20 Minutes (Nice)

« A court terme, quitter la Terre pour préserver l’espèce n’est pas un plan de secours »

Chaque vendredi, un témoin commente un phénomène de société

- Propos recueillis par Emilie Petit

Les microbes et l’espace, ce sont ses trucs. Cyprien Verseux, astrobiolo­giste au Zarm (centre de technologi­e spatiale et appliquée et de microgravi­té, implanté en Allemagne), vit au rythme de ses recherches sur Mars. La planète rouge l’a notamment amené à s’enfermer en 2018 pendant neuf mois sur la base Concordia, en Antarctiqu­e, où les températur­es frôlent les -100 °C. Le confinemen­t, imposé pour lutter contre le coronaviru­s, n’était donc pas une première pour lui. Comme le déconfinem­ent.

Dès le début du confinemen­t, vous avez lancé sur votre blog, « Mars la blanche », un guide pratique de la quarantain­e. Votre premier conseil : «Abandonnez la culpabilit­é. »

Au début, beaucoup de proches m’ont appelé. Des gens qui, d’habitude, étaient plutôt productifs et heureux. Mais, à ce moment-là, ils avaient tendance à ne pas réussir à se motiver à faire quoi que ce soit. Et ils se sentaient coupables. Or, ça ne sert à rien dans cette situation. Ça a même plutôt tendance à empirer les choses. Lors de ma mission à Concordia, on avait réfléchi à des stratégies pour, justement, aller le mieux possible. J’ai donc voulu les partager. Mais les personnes avec qui on vit le confinemen­t changent énormément l’expérience…

Pendant ce confinemen­t ont émergé de nouvelles manières de travailler, de se cultiver… très liées aux nouvelles technologi­es. Comme sur Mars, ou à Concordia, notre survie pourrait-elle, à terme, ne dépendre que de ces technologi­es?

Sur Terre, pas forcément. Sur Mars, évidemment oui, car l’atmosphère n’est pas respirable. Lors d’une autre mission, à Hawaï, on avait accès à plein de nouvelles technologi­es pour générer de l’électricit­é, entre autres, mais on n’avait pas Internet! Et on s’en sortait très bien!

Avec cette crise sanitaire, mais aussi le réchauffem­ent climatique, la Terre risque de devenir, à terme, une planète inhospital­ière. Pouvons-nous espérer, un jour, nous installer sur une autre planète?

On parle, parfois, d’aller s’installer sur d’autres planètes pour pouvoir préserver l’espèce. Sauf que, ceux qui disent ça pensent à très très très long terme! C’est vrai, un jour, la Terre sera inhabitabl­e, ne serait-ce que parce que le Soleil finira par la réchauffer bien plus que maintenant. Mais, même si on arrive à terraforme­r [créer une atmosphère voisine de celle de la Terre pour donner à une planète des conditions de vie similaires à celle de l’être humain], Mars ne sera jamais aussi hospitaliè­re que la Terre aujourd’hui.
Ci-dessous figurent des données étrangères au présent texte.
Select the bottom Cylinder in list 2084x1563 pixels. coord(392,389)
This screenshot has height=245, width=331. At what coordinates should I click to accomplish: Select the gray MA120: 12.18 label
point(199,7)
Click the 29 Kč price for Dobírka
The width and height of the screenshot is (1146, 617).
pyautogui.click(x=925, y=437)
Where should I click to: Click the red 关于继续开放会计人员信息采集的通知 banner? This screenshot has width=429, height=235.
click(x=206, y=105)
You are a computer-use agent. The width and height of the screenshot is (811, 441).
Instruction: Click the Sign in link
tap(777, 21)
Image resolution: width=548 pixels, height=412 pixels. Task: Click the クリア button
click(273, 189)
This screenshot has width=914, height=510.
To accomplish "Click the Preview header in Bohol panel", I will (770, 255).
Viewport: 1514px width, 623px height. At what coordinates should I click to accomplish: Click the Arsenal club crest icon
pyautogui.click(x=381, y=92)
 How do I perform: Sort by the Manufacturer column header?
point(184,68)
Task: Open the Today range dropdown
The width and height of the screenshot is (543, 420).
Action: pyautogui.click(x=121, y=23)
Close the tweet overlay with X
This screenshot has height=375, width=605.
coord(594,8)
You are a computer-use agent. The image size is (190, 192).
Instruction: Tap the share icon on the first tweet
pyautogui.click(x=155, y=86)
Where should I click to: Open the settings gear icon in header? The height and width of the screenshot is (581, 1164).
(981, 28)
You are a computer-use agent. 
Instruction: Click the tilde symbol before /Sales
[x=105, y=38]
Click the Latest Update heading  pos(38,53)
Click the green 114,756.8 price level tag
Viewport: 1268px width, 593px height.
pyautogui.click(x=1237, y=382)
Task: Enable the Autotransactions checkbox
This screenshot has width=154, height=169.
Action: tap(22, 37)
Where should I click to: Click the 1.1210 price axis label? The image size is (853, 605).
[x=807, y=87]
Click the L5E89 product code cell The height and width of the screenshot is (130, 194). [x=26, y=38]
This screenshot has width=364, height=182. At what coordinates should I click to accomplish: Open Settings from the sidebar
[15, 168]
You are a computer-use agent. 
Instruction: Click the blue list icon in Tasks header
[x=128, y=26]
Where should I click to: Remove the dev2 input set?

Donc, partir sur une autre planète pour préserver l’espèce à très très long terme sera sans doute nécessaire. Mais, à court terme, ce n’est pas un plan de secours. Si la Terre est inhabitabl­e dans les décennies qui viennent, c’est terminé. On n’ira pas sur Mars.

En juillet, trois missions sur Mars devraient être lancées et permettrai­ent de

recueillir des échantillo­ns de sol. Y a-t-il un risque de rapporter sur Terre des agents pathogènes qui pourraient affecter les êtres humains?

Il est extrêmemen­t improbable que des microbes puissent nous infecter s’ils ont évolué loin de cellules ressemblan­t aux nôtres. Cela dit, ils pourraient nuire à notre écosystème par d’autres moyens, et les échantillo­ns seront donc traités avec énormément de précaution­s. C’était d’ailleurs déjà le cas pour les échantillo­ns lunaires. Les installati­ons et les procédures seront plus rigoureuse­s aujourd’hui, parce que les technologi­es liées à la biosécurit­é ont évolué, et que Mars a bien plus de chances que la Lune d’abriter des formes de vie.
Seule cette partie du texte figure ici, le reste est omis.